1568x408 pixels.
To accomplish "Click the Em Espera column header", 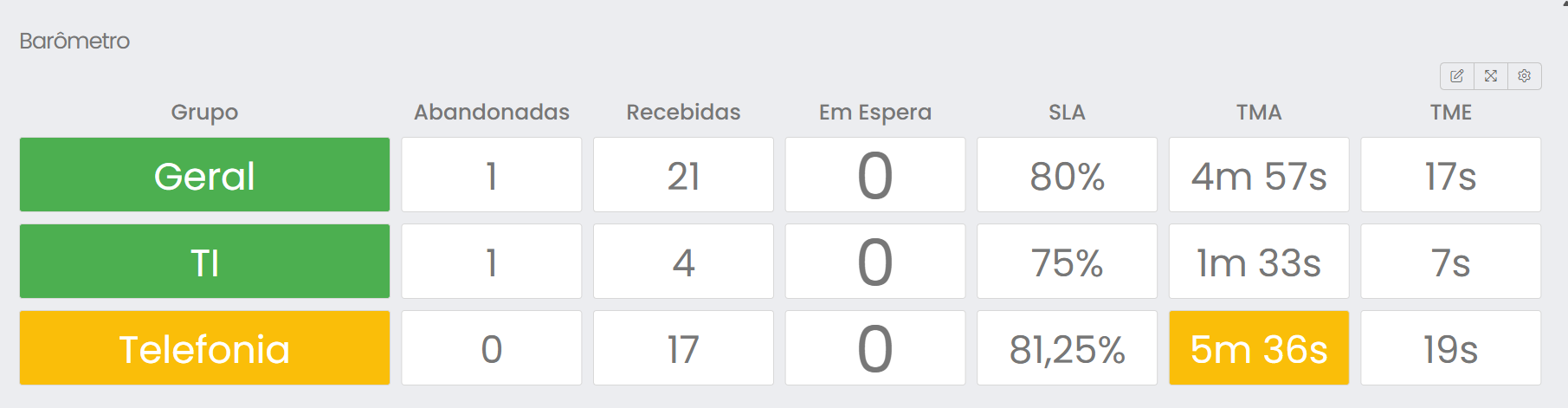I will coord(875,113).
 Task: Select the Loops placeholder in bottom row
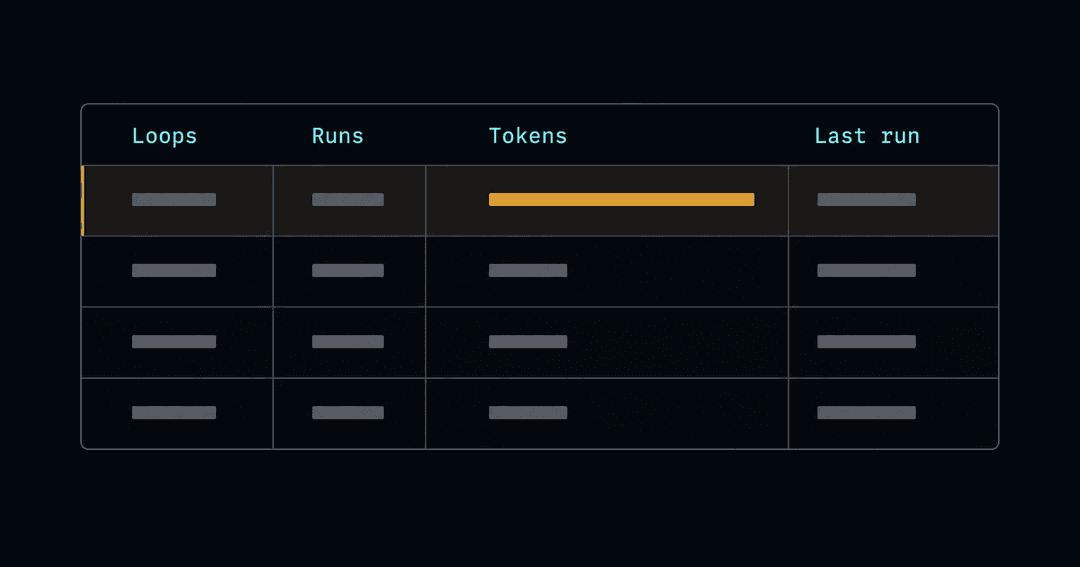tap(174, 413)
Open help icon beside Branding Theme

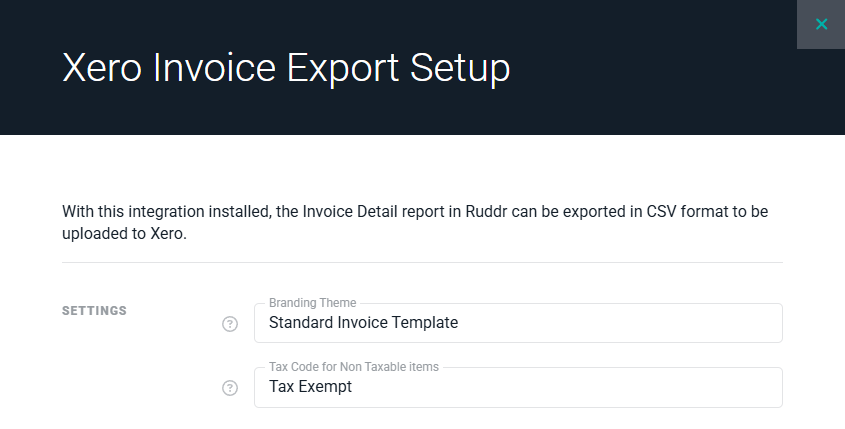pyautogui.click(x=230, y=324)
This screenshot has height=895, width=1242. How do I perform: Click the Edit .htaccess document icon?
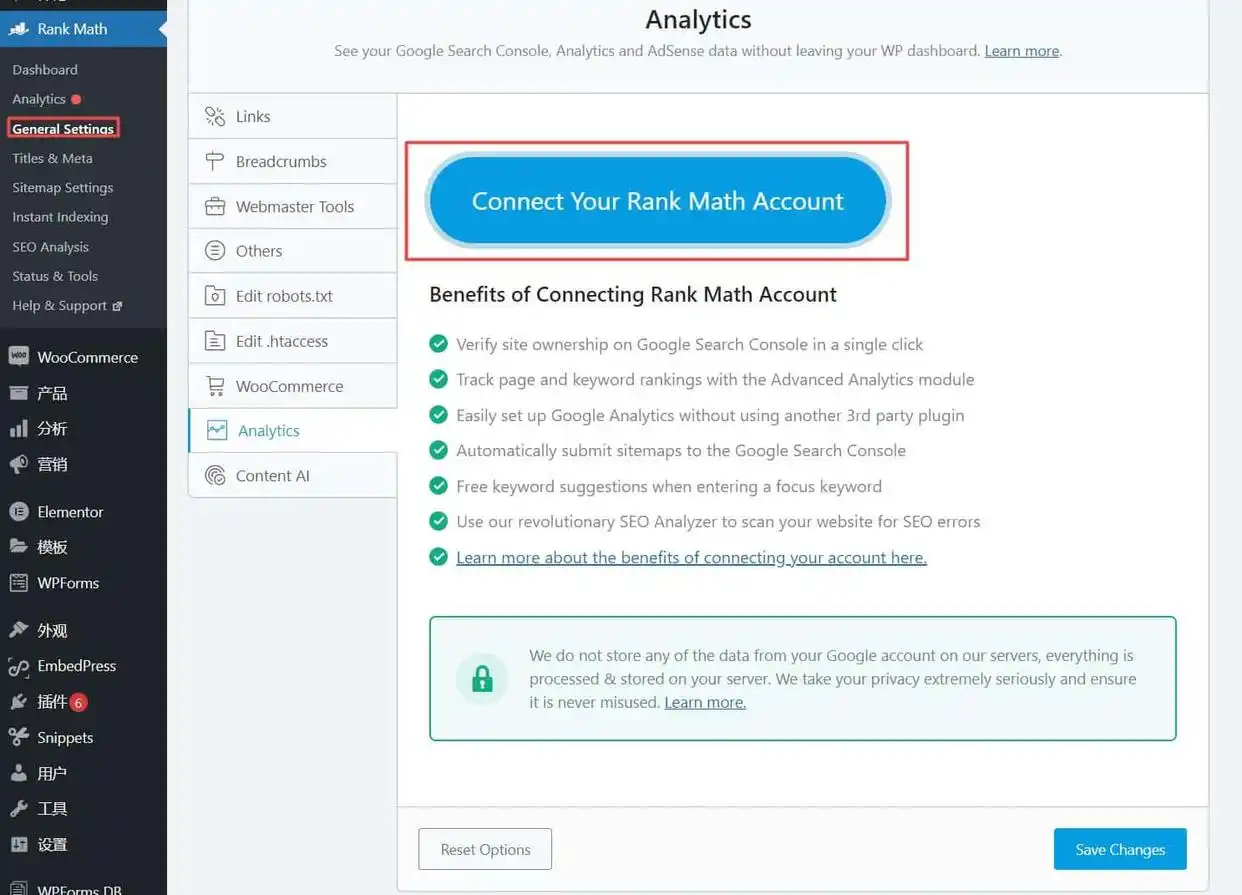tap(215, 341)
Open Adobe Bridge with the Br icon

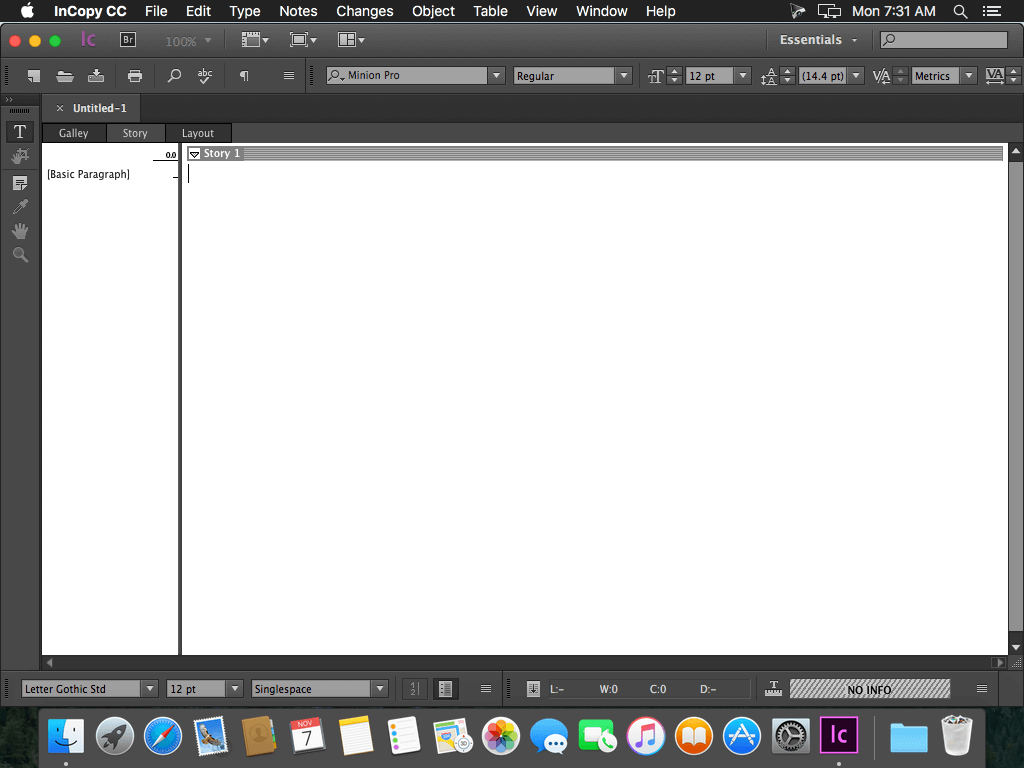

* * * * *

* REQUIRED WORK:
The lines from the one containing "This screenshot has" to the end of the material must be output exactly, both ends included; no picture may appear.

* SOLVED PROBLEM:
This screenshot has height=895, width=1242. How do I perform: Click the Edit .htaccess document icon?
tap(215, 341)
Open Adobe Bridge with the Br icon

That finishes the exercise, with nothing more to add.